Prepare For Gas Lines

In the 1970’s we had gas lines. Part of the problem was our reliance on oil from the Middle East and part of the problem was the government’s efforts to keep the cost of gasoline down. Those efforts together created the perfect storm. To put things in perspective, in 1969 a gallon of gas cost $.35 or $2.75 in today’s dollars (according to dollartimes.com). In 1978, a gallon of gas cost $.65 a gallon or $2.99 inflation adjusted (according to CNBC). By 1981, the cost was $1.35 a gallon or $4.46 inflation adjusted (CNBC). With the exception of 2011-2014, gasoline has generally stayed between $2 and $3 a gallon. Right now the price is over $4 a gallon, and obviously that impacts everything Americans buy. The Biden administration desperately wants to lower the price of gasoline before the mid-terms. However, there is some disagreement as to how to do that. The easiest way would be to open up drilling in America and bring back our energy independence, but considering who the Biden administration is beholden to, that is highly unlikely. So we are left with more risky solutions.

On Monday, The Daily Caller posted an article about one suggested solution.

The article reports:

Several economists slammed a Democratic proposal making its way through Congress that would enable energy price controls amid record high fuel costs.

Such a policy, which prohibits private companies from increasing prices regardless of market conditions, would have catastrophic consequences including energy supply shortages and increased inflation, the economists argued in a series of interviews with The Daily Caller News Foundation. Democrats have alleged in recent weeks that inflation is being driven by corporate price gouging and that Big Oil is using the Ukraine crisis as cover to raise prices and boost profits.

Oil is a commodity. It is subject to supply and demand. When America drastically decreased the amount of oil it was producing (under the Biden administration) and the amount of fossil fuel it was exporting, the supply shrank and the cost went up. The war in Ukraine did not help, but the problem was there before the war.

The article continues:

“I just can’t believe they’re dumb enough to do this,” Benjamin Zycher, an economist and senior fellow at the American Enterprise Institute, told TheDCNF in an interview.

“If prices are controlled at below-market clearing levels, then you get shortages because the quantity demanded is greater than the quantity supplied at the legal maximum price,” he continued. “And that’s why you get gasoline lines and allocation controls.”

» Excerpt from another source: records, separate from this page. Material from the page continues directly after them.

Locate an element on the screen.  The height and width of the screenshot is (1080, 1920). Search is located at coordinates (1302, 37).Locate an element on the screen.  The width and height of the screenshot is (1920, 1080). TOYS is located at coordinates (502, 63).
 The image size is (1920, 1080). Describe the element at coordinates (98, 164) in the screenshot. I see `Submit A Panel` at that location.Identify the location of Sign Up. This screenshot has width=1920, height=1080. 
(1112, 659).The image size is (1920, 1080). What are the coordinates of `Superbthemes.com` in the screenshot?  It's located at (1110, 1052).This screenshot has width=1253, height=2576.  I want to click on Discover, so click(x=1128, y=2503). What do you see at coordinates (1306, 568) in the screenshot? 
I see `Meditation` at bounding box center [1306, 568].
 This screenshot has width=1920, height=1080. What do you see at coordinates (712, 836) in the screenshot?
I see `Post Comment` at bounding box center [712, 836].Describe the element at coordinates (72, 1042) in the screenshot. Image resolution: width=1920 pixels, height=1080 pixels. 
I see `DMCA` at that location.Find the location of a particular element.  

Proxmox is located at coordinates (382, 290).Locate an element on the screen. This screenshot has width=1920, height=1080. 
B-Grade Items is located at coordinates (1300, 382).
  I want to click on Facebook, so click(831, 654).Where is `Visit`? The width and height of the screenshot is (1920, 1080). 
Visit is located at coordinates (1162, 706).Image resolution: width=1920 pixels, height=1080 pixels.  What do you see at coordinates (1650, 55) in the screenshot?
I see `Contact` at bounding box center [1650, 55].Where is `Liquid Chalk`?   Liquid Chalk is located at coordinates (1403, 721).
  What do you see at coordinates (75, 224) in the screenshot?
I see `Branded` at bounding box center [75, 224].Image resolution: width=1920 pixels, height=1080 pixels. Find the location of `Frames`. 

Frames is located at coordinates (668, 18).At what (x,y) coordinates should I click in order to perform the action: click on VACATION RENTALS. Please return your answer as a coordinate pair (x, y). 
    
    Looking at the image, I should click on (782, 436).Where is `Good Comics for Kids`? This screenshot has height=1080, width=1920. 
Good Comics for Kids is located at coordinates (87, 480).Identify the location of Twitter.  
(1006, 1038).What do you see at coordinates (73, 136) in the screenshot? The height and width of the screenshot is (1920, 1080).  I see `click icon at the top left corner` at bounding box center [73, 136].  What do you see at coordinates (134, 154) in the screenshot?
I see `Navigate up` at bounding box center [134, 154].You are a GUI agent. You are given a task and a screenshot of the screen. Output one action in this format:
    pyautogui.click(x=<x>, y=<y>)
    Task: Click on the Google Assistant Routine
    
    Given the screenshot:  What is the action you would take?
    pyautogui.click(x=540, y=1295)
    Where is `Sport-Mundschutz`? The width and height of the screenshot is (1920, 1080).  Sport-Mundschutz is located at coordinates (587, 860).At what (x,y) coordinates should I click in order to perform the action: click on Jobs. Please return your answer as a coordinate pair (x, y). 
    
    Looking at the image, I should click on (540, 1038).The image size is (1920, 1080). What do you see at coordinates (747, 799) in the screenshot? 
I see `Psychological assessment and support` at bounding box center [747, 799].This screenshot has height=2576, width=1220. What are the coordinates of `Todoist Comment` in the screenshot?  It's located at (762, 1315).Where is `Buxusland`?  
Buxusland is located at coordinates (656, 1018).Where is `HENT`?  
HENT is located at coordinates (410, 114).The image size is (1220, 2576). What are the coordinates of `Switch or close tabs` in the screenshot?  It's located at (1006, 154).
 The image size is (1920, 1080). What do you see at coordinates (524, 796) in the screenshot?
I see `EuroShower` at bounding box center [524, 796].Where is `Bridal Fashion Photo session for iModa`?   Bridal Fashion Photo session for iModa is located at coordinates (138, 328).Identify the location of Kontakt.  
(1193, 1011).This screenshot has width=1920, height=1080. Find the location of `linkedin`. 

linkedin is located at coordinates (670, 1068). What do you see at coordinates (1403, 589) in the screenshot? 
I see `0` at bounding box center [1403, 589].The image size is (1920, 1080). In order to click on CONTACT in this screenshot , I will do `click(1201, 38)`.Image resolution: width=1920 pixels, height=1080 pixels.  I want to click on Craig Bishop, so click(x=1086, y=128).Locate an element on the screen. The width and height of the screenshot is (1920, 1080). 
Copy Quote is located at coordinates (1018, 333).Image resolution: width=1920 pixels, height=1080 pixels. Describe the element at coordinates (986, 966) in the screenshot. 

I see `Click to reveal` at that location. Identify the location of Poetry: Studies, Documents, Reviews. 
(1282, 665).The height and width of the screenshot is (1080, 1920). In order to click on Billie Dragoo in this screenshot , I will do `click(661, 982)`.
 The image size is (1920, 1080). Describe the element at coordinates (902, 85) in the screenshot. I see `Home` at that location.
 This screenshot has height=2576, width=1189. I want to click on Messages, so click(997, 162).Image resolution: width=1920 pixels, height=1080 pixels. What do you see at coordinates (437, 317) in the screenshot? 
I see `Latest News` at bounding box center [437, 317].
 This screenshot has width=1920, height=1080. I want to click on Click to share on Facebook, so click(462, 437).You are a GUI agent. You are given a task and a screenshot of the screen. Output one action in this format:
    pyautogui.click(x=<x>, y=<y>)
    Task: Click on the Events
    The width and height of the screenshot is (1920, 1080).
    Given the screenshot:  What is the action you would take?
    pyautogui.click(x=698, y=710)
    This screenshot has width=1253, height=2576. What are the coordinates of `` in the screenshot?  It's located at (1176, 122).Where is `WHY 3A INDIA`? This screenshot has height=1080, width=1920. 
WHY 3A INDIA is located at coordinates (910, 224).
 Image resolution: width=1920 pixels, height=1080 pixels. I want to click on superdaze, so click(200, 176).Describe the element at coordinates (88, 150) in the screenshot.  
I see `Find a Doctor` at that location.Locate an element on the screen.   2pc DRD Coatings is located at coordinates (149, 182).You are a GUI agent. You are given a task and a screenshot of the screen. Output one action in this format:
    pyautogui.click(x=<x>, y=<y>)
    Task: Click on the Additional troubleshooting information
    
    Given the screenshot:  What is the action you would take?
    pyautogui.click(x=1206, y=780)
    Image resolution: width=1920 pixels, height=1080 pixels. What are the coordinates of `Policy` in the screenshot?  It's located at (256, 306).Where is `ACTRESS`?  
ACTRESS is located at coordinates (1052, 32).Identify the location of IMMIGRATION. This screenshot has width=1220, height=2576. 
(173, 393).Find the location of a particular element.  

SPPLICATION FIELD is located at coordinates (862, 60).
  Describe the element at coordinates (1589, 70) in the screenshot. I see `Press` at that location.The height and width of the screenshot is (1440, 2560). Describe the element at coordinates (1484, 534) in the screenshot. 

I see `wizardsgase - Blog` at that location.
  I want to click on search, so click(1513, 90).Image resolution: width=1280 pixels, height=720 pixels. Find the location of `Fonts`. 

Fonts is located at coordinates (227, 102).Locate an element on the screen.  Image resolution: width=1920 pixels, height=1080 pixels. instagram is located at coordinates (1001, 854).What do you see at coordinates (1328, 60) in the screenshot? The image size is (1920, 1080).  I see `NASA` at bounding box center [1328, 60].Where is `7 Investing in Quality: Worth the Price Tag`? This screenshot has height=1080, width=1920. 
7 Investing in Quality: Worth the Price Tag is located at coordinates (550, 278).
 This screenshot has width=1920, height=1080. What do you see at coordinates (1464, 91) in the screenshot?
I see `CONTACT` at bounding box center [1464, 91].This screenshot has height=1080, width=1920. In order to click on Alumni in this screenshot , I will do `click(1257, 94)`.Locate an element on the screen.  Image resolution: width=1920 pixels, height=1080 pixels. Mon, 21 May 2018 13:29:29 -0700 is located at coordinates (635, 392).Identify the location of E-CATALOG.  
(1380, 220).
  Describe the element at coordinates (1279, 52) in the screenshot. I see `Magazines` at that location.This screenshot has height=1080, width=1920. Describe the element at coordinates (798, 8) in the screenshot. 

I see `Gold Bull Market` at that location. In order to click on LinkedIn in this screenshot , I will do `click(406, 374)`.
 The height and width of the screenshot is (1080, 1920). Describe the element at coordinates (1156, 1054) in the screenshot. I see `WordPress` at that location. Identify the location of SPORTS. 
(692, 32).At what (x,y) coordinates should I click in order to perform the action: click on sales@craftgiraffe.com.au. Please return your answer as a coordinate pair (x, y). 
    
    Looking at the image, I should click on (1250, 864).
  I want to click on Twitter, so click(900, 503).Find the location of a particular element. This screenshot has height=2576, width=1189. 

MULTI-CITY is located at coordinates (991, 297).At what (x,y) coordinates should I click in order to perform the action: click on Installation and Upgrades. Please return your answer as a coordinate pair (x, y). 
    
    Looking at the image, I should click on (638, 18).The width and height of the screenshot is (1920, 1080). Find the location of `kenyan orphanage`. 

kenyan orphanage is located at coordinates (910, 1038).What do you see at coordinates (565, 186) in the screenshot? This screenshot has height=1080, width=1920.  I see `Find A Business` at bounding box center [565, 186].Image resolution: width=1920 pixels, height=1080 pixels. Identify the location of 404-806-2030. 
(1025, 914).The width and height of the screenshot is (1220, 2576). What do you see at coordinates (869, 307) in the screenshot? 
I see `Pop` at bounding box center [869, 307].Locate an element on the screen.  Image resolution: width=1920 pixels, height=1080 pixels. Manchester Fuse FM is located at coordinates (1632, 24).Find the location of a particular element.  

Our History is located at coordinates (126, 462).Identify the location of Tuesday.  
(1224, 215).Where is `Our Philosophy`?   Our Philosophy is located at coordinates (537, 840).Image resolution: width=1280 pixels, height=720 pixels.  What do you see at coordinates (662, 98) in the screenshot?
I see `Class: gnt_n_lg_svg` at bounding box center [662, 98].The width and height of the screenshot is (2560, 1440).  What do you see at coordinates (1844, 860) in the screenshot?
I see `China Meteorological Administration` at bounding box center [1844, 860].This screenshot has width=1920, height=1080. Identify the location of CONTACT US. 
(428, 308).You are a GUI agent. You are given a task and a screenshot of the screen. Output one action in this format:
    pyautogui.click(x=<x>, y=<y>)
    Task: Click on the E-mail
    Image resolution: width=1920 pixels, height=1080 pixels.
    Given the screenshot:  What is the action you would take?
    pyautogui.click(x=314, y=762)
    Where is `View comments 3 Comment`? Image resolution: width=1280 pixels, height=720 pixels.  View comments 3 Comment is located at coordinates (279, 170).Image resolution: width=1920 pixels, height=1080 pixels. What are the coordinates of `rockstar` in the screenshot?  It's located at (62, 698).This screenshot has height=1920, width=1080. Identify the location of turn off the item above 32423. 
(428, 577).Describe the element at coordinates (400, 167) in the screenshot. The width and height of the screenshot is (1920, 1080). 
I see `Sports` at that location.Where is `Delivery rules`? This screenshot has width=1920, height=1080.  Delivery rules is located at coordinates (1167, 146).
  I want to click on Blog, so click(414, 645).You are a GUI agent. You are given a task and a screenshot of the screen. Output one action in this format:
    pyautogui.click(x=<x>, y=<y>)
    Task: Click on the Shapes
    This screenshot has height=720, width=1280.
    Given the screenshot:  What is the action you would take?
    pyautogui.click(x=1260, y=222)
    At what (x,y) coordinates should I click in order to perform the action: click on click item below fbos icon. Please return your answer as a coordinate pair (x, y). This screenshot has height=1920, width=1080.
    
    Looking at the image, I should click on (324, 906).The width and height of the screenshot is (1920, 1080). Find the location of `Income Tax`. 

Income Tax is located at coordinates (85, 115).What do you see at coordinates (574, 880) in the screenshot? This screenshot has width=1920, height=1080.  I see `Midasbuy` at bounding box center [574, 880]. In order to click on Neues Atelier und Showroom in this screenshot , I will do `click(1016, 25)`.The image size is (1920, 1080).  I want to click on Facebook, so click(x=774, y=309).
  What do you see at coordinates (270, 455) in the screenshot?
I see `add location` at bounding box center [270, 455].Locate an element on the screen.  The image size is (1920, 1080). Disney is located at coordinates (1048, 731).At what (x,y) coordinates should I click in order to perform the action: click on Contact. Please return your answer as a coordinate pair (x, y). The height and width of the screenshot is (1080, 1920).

The House Rules Committee announced that it would review the Consumer Fuel Price Gouging Prevention Act — a bill that enables the president to issue an emergency declaration banning energy prices issued in an “excessive or exploitative manner,” according to its sponsors — on Monday before reporting it to the floor. House Speaker Nancy Pelosi, who told reporters last week that oil and gas companies were exploiting consumers, promised that there would be a floor vote on the legislation this week.

The article concludes:

Economists, meanwhile, have also rebuked the argument that oil companies are price gouging amid the Ukraine crisis.

“[Retail gas stations] don’t necessarily drop their price as rapidly as what wholesale prices and oil prices are doing,” Garrett Golding, a business economist tasked with analyzing energy markets at the Federal Reserve Bank of Dallas, told TheDCNF in an interview. “Some people want to call that price gouging because it’s not in lockstep with where wholesale prices are. But the fact of the matter is, what they’re doing is making back the money that they were losing on the way up and that’s how they stay in business.”

Golding and fellow Dallas Fed economist Lutz Kilian published a May 10 paper laying out why gasoline prices haven’t risen and fallen in lockstep with oil prices over the last few months. They said pump prices are also affected by operating expenses such as rent, delivery charges and credit card fees, and that prices are set by retail gas stations, not oil drillers.

Democratic Reps. Kim Schrier and Katie Porter, the sponsors of the Sponsors of the Consumer Fuel Price Gouging Prevention Act, and Pelosi didn’t immediately respond to requests for comment from TheDCNF.

Democratic Massachusetts Sen. Elizabeth Warren introduced similar legislation Thursday that would implement a federal ban on “unconscionably excessive price increases.” House Democrats, led by Illinois Rep. Jan Schakowsky, unveiled a companion to Warren’s legislation.

Democrats are not likely to let facts get in the way of increasing federal control over our lives.